Eventuali suggerimenti sono apprezzati. Sono un po 'viziato dall'uso delle etichette nell'output SAS e non ho molta familiarità con i panda, intorpidito, scipy o scikit-learn.
Modificare:
Quindi, sembra che sklearn non operi direttamente su un frame di dati Panda. Diciamo che lo converto in un array intorpidito:
npa = frame2.values
npa
Ecco cosa ottengo:
Out[52]:
array([[ 8.45300000e+01, 4.20730000e+02, 1.99443000e+05,
7.94000000e+02, 1.21100000e+02],
[ 2.12500000e+01, 2.73810000e+02, 4.31180000e+04,
1.69000000e+02, 6.28500000e+01],
[ 3.38200000e+01, 3.73870000e+02, 7.07290000e+04,
2.79000000e+02, 3.53600000e+01],
...,
[ 4.71400000e+01, 3.55890000e+02, 1.02597000e+05,
4.07000000e+02, 3.25200000e+01],
[ 1.40100000e+01, 3.04970000e+02, 2.56270000e+04,
9.90000000e+01, 7.32200000e+01],
[ 3.85300000e+01, 3.73230000e+02, 8.02200000e+04,
3.17000000e+02, 4.32300000e+01]])
Se poi modifico il copy
parametro del PCA di sklearn in modo False,
che funzioni direttamente sull'array, secondo il commento qui sotto.
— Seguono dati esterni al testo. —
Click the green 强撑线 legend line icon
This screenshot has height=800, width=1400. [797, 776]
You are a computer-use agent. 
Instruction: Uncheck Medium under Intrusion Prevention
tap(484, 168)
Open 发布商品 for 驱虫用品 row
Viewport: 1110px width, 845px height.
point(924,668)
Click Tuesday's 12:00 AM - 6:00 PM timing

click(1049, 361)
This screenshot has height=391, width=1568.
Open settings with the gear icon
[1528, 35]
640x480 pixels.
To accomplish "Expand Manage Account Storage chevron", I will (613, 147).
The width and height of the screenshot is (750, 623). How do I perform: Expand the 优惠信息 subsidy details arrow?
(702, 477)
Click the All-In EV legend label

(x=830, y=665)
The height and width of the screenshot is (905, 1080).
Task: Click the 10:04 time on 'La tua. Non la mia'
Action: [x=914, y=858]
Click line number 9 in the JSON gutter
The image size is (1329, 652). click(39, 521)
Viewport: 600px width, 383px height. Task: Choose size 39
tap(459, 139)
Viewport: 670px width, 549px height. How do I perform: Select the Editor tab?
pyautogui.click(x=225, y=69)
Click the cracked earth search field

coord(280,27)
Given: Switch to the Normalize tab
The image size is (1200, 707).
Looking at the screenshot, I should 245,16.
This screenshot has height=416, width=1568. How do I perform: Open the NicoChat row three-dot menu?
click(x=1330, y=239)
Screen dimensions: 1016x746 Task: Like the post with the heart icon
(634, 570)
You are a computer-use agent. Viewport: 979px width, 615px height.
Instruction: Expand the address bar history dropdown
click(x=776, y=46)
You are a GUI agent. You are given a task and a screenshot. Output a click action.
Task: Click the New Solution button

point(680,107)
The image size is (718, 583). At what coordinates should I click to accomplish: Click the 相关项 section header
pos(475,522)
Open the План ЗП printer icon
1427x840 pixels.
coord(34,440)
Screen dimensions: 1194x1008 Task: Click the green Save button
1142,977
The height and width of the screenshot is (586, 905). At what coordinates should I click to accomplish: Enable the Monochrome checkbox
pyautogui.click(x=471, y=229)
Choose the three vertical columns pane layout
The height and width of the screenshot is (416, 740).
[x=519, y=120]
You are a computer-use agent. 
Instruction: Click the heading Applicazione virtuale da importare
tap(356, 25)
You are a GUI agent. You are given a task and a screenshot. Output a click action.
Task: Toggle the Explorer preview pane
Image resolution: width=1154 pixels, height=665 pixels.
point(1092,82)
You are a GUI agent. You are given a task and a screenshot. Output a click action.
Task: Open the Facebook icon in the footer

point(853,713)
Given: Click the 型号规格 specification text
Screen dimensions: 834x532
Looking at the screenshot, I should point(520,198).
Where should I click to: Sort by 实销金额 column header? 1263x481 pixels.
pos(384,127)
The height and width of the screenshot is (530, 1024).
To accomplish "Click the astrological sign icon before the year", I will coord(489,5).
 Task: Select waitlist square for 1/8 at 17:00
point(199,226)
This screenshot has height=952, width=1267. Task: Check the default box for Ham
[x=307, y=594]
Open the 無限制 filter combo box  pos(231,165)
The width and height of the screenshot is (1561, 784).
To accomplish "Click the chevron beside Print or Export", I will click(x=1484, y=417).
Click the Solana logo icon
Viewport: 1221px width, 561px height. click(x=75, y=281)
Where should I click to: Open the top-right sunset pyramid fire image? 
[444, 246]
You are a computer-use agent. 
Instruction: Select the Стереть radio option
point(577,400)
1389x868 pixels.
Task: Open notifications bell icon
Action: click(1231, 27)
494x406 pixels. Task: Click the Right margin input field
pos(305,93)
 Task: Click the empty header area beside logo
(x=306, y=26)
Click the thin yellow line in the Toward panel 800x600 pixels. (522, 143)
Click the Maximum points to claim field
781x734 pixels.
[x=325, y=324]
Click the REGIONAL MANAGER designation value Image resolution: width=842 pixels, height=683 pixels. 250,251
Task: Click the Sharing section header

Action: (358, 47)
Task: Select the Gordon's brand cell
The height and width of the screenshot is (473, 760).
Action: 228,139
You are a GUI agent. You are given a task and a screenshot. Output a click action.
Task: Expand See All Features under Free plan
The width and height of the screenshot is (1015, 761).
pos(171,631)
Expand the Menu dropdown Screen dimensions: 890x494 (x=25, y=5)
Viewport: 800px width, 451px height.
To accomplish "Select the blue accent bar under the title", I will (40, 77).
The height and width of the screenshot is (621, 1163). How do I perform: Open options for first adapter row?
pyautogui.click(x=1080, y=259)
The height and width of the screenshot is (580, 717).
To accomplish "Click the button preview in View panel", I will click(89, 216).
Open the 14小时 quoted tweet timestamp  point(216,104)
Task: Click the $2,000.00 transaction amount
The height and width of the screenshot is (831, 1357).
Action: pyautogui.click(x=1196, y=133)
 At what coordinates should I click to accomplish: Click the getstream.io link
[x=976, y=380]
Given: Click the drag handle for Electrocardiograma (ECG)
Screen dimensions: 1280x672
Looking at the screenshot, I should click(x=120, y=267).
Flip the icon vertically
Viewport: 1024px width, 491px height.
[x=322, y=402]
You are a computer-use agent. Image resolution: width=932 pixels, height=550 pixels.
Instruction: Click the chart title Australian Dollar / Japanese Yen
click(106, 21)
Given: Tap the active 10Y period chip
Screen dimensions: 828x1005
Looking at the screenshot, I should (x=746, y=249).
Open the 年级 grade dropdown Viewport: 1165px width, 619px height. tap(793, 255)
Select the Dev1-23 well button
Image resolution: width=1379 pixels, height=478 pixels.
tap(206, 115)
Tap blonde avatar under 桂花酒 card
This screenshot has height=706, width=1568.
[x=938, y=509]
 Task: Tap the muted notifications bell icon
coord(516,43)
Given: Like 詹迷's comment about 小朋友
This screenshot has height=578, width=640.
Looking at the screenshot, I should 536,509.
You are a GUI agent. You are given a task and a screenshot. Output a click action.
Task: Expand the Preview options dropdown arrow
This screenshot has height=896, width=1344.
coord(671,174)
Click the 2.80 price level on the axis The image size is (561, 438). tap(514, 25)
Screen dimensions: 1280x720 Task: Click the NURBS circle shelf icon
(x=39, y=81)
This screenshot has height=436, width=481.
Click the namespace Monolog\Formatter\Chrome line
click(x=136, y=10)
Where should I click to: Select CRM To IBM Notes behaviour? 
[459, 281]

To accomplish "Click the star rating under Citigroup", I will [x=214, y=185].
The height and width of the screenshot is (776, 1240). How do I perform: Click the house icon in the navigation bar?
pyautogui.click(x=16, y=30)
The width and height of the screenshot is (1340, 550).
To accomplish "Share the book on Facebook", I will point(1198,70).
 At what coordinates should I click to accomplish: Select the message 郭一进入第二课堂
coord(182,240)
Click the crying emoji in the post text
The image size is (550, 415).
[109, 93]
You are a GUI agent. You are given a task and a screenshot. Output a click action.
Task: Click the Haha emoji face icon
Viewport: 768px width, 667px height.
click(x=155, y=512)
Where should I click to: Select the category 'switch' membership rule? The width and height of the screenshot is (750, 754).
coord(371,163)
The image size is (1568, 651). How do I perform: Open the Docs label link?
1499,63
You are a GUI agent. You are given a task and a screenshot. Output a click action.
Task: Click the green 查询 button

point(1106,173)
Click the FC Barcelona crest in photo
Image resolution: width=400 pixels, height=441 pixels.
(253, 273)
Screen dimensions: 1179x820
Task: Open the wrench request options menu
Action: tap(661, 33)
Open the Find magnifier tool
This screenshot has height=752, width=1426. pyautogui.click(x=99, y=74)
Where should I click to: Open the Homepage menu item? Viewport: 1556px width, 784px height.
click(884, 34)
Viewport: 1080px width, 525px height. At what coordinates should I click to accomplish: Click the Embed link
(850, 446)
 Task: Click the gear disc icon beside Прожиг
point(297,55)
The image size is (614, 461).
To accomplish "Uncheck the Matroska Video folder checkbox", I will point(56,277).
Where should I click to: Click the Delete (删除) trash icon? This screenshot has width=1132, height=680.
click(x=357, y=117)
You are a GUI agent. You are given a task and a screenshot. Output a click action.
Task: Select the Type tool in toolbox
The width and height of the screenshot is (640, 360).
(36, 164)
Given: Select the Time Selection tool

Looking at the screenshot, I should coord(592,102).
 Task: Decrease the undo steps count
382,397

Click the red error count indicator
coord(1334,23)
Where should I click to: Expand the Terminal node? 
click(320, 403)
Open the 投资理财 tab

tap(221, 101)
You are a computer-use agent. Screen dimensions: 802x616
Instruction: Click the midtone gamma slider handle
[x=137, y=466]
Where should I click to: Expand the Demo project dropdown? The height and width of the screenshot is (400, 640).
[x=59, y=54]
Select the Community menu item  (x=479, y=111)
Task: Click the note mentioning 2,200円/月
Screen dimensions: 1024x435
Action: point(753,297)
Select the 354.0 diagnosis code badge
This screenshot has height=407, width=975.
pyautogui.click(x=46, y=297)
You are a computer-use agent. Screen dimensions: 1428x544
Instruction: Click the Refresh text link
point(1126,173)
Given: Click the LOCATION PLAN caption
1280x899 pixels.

pca = PCA(n_components=5,copy=False)
pca.fit(npa)
npa
Per l'output, sembra che abbia sostituito tutti i valori npa
invece di aggiungere qualcosa all'array. Quali sono i valori npa
adesso? I punteggi dei componenti principali per l'array originale?
Out[64]:
array([[ 3.91846649e+01, 5.32456568e+01, 1.03614689e+05,
4.06726542e+02, 6.59830027e+01],
[ -2.40953351e+01, -9.36743432e+01, -5.27103110e+04,
-2.18273458e+02, 7.73300268e+00],
[ -1.15253351e+01, 6.38565684e+00, -2.50993110e+04,
-1.08273458e+02, -1.97569973e+01],
...,
[ 1.79466488e+00, -1.15943432e+01, 6.76868901e+03,
1.97265416e+01, -2.25969973e+01],
[ -3.13353351e+01, -6.25143432e+01, -7.02013110e+04,
-2.88273458e+02, 1.81030027e+01],
[ -6.81533512e+00, 5.74565684e+00, -1.56083110e+04,
-7.02734584e+01, -1.18869973e+01]])
copy=False
, ottengo nuovi valori. Quelli sono i punteggi dei componenti principali?